Mom was cremated today. As a Christian having such a strong Buddhist mom, the battle between faith and hope in my mind is quite overwhelming. But I believe mom is already at a higher place, beyond the clouds, amongst the holies, and safe in the hands of God.
Took a short nap when I reached home, after doing another round of laundry. I think I am beginning to like this laundry thing. Woke up and noticed my siblings were looking for treasures around the house. While cousin is still around, we want to let her see which of mom’s stuff is for her. Not that we are looking to distribute her stuff so soon but cousin will be leaving tonight and she is the only person who knows my mom’s unspoken will.
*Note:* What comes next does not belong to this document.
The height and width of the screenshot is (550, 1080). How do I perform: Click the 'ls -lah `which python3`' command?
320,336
Mom is a fan of jade, typical Chinese. She has actually bought a lot of jade bracelet, one for all of our ‘partners’. She showed my sister all the jade bracelets a while back, and my sis said we all wouldn’t like it. I mean, who in the world likes old fashioned jade bracelet in this era.
“Lei mo lei ngo la, ngo jong yi mai bei hui dei. Jo gei lim” was mom’s reply to sis.
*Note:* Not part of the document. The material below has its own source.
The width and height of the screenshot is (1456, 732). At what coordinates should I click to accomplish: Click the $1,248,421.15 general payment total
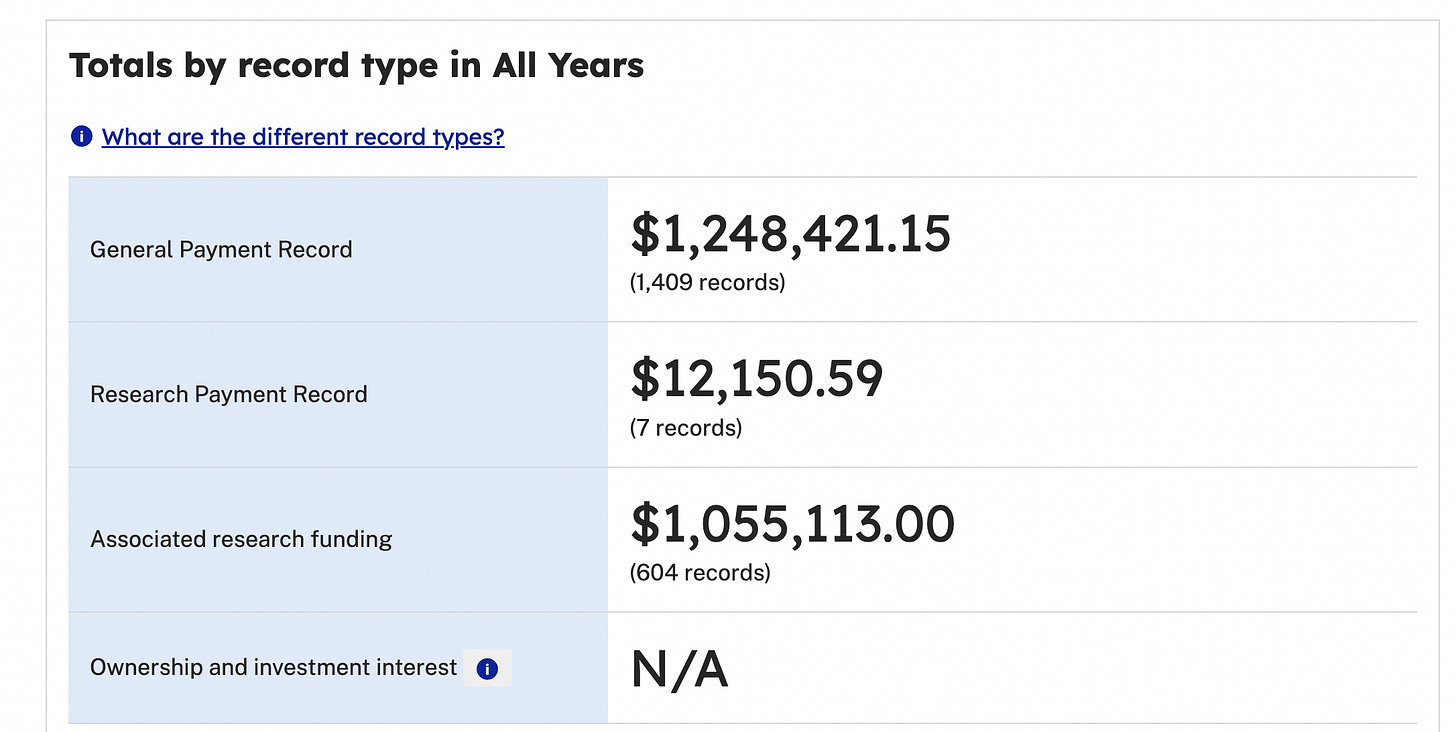click(790, 235)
(Don’t care la. I like to buy for them, it’s for remembrance)
There’s actually one for sis, my soon-to-be-wife, my bro’s future wife, all my cousins and a few extras which we will give to her good temple friends. ... Mom wants to be remembered by everyone.
“Oh, these are for your children,” cousin pointed at 2 jade pendants, and handed them to me. My children? ... Mom wants her grandchildren to know her.
“This is for your wife,” cousin pointed at a very beautiful diamond pendant. “To be given to her during the tea ceremony”. ... Mom wants to be remembered during that moment.
“Oh, I think your mom wants to use this to make a baju kebaya, don’t know for who, can’t recall,” cousin pointed at some fabrics. I held it up, felt like silk. My sis never mentioned anything about wanting a baju kebaya. Then, it hit me. I vaguely recall Julia telling me that she would like to have a kebaya and I made a “passing comment” to my mom about it. Mom remembers every single word I said.
As cousin continued to identify which is for who, I realised mom really had it all planned out. Mom really does know she is going to leave us. And most importantly, I believe mom does not want to be forgotten, mom wants to be remembered. And mom did all she could to be stay in our memories. For those with deceased parents… do you remember their date of demise?
I think being forgotten was one of mom’s greatest fears. Cousin said mom disagreed with me going to China to work early last year. I think mom was really afraid that I will forget about her. Of course, that is not true. But mom, in her simple mind, she just want to be close to her children.
Cousin also said that night that mom actually called her at 12am the day I left for China, mom couldn’t sleep. She was worried, not knowing whether I will be able to find my way in China since I do not speak a word of Mandarin then. Also, she was afraid that I will not have enough to eat, no blanket… ya’ know, that kinda thing.
Mom is just so… mom.
Knowing all these really make my heart breaks into a million pieces which will take some time to recover. And knowing that I could have done something made it worse. I want to find out who is that Chinese sen-sei that diagnosed my mom, to which mom didn’t inform us. I want to find out what exactly was said to mom, and wonder mom did any follow up. I think I should do that to be in peace with myself. Otherwise, I will never be able to let this go.
Wish me luck.
P/S: About starting new blog for my mom, I think I will do away with that for now, already quite taxing with one blog. I will put it all in a “book - A 2nd chance with mom”, regardless of whether it will get published or not.